HA heartbeat
The HA heartbeat allows cluster units to communicate with each other. The heartbeat consists of hello packets that are sent at regular intervals by the heartbeat interface of all cluster units. The hello packets describe the state of the cluster unit (including communication sessions) and are used by other cluster units to keep the cluster synchronized. While the cluster is operating, the HA heartbeat confirms that all cluster units are functioning normally.
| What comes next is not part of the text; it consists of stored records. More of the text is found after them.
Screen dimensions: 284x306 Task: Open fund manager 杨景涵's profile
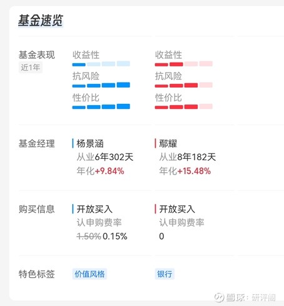90,143
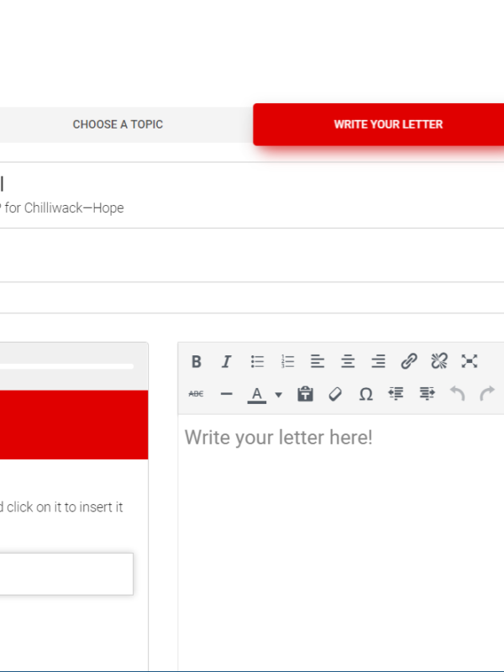Align text to the left
This screenshot has width=504, height=672.
point(318,361)
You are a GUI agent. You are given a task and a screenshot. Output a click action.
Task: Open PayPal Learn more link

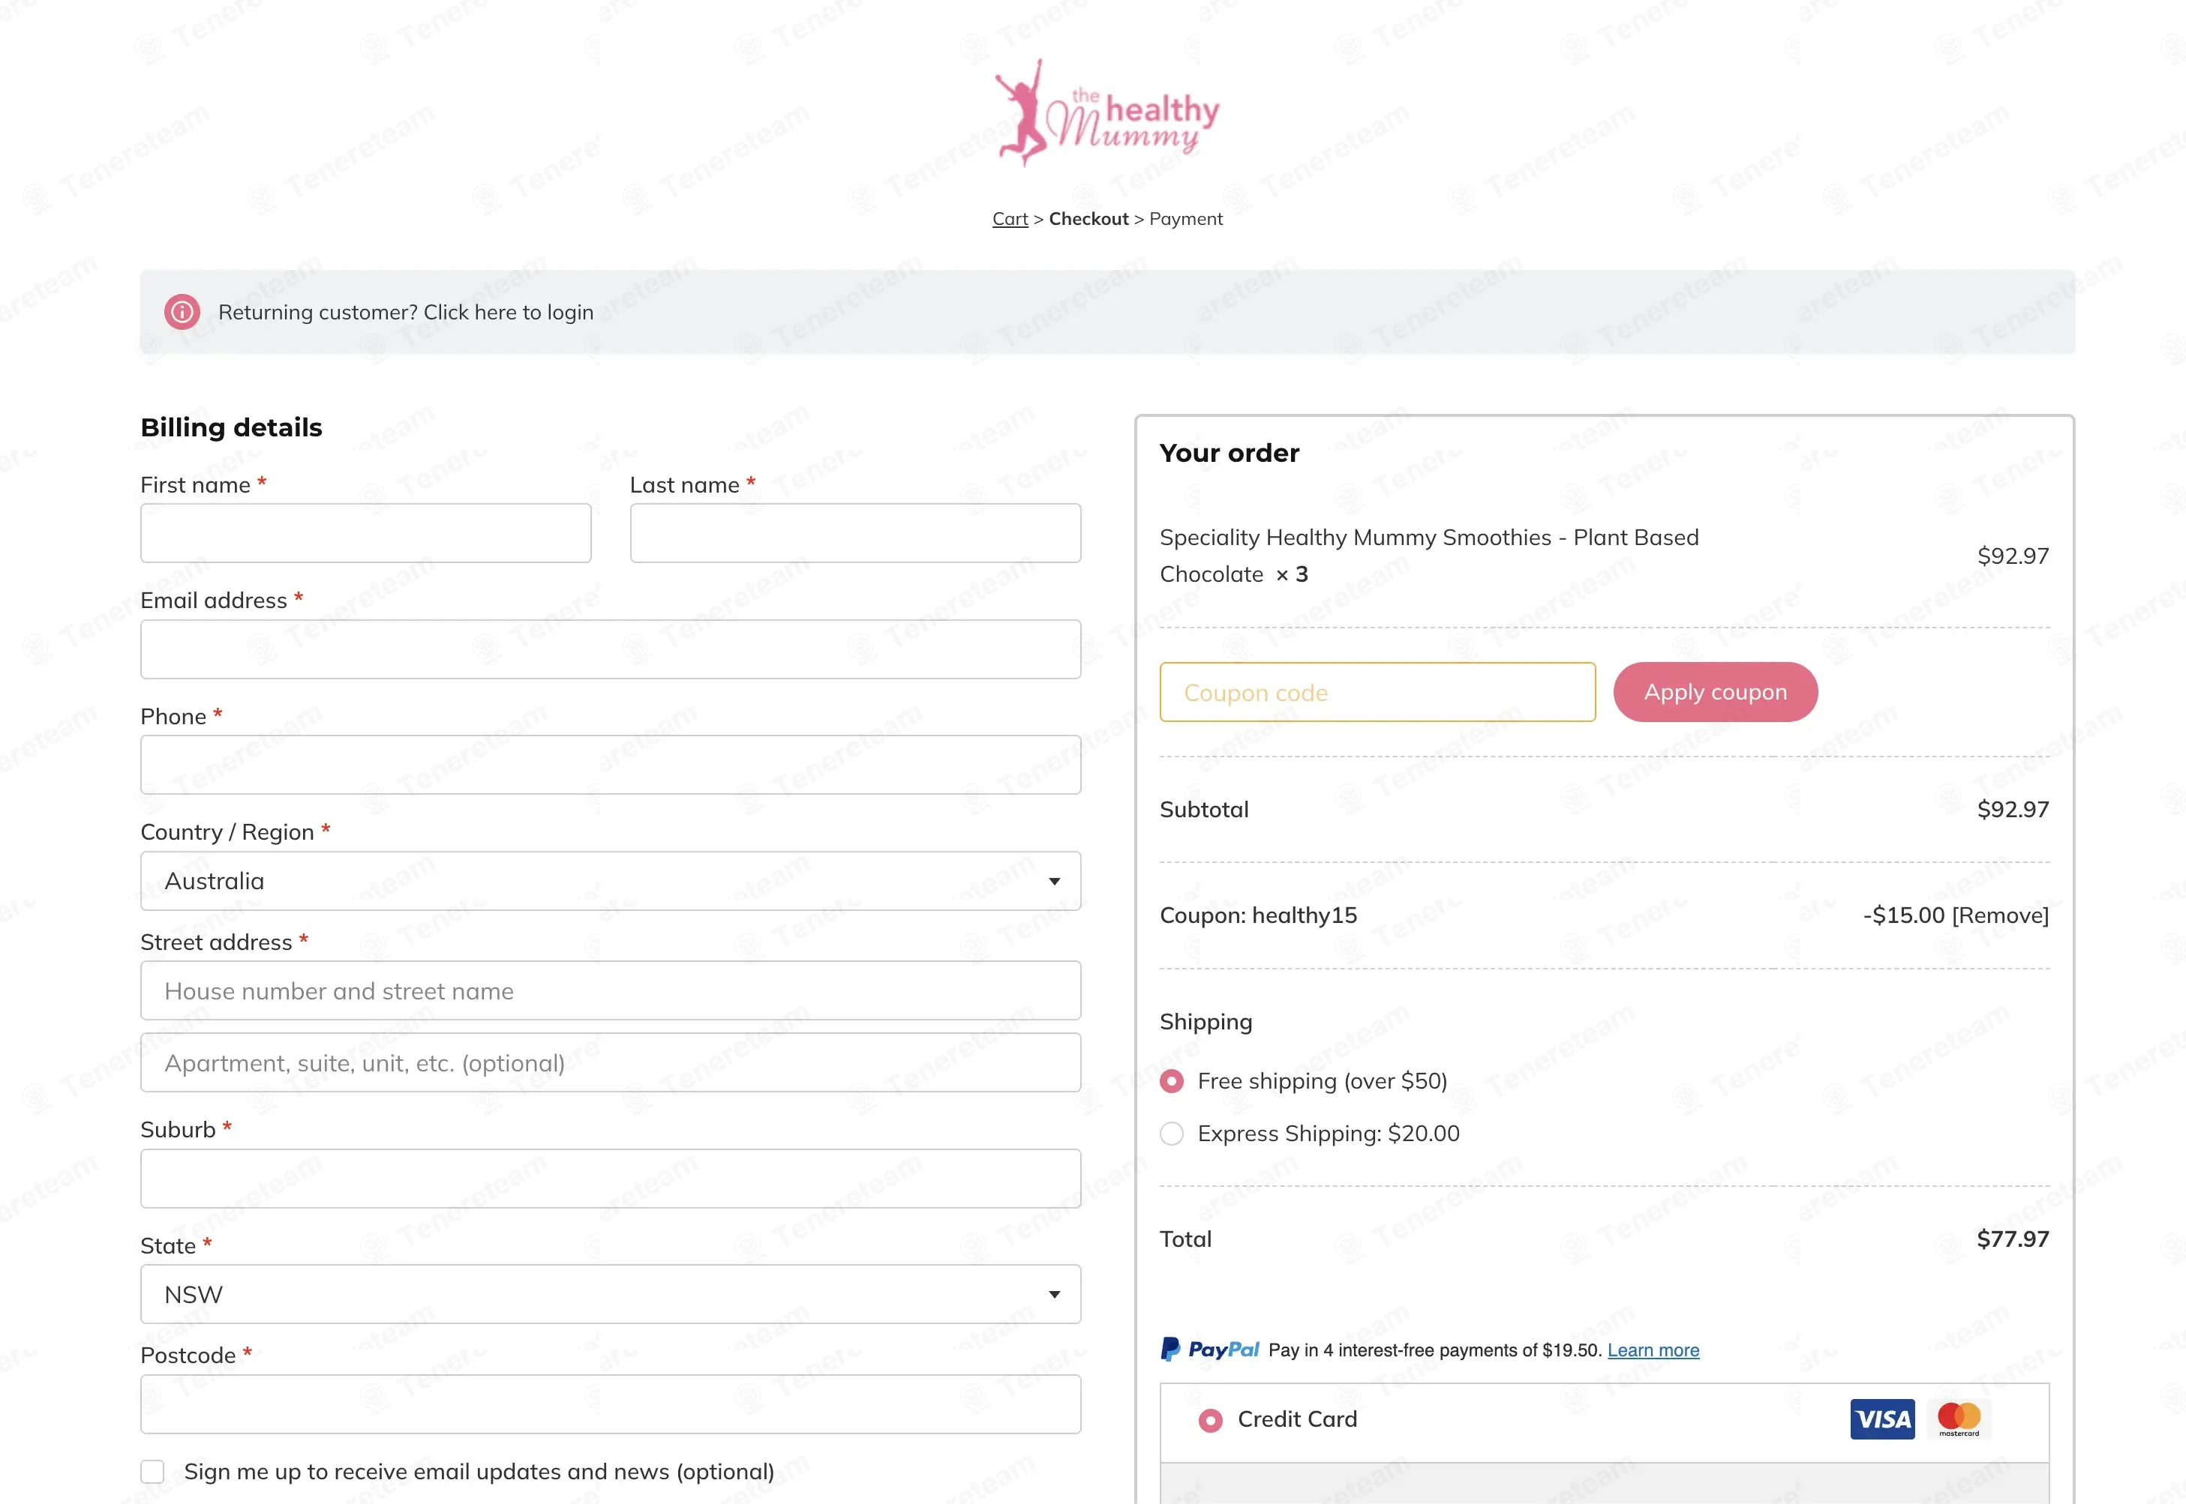[x=1653, y=1349]
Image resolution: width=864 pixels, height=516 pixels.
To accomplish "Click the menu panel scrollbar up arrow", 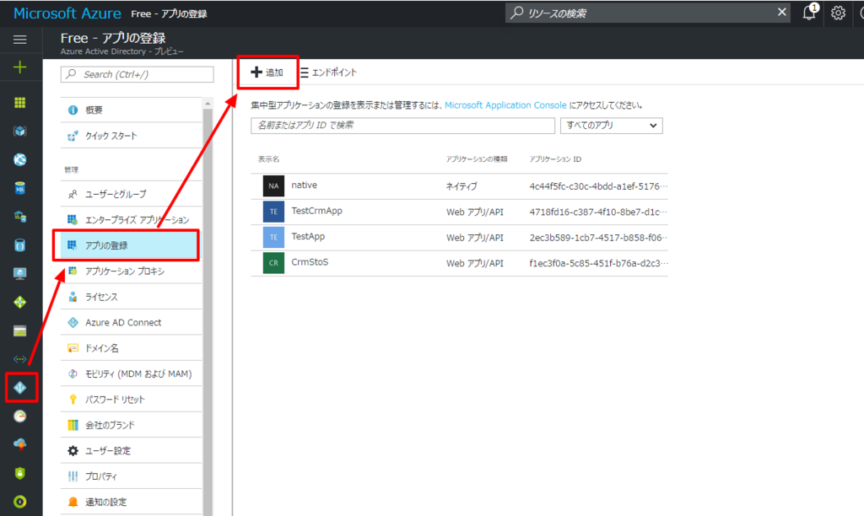I will (208, 104).
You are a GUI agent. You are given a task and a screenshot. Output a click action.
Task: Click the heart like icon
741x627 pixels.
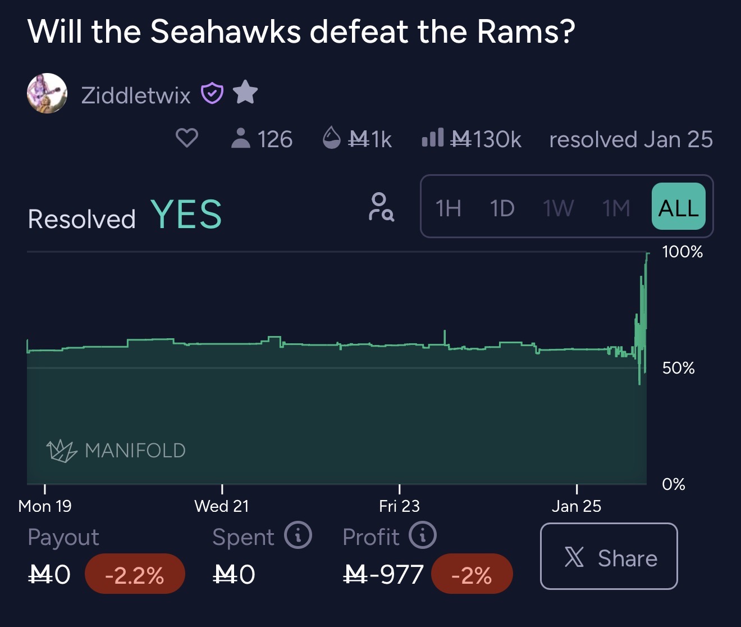click(187, 138)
Key aspects of the HA Heartbeat include:
-
Synchronization: The heartbeat link transports session information, configuration changes, kernel routing tables, and IPsec keys to ensure all units are aligned.
-
Communication Protocols: Standard heartbeats utilize specific Layer 2 Ethernet frames (EtherTypes 0x8890, 0x8891, and 0x8893) to identify different types of synchronization traffic.
-
Addressing: The cluster automatically creates virtual interfaces in a hidden VDOM (vsys_ha) and assigns them link-local IPv4 addresses (169.254.0.x) to facilitate communication.
-
Failover Detection: The system monitors the heartbeat interval and lost threshold; if a peer stops sending packets for a specified duration, it is declared dead, triggering a failover.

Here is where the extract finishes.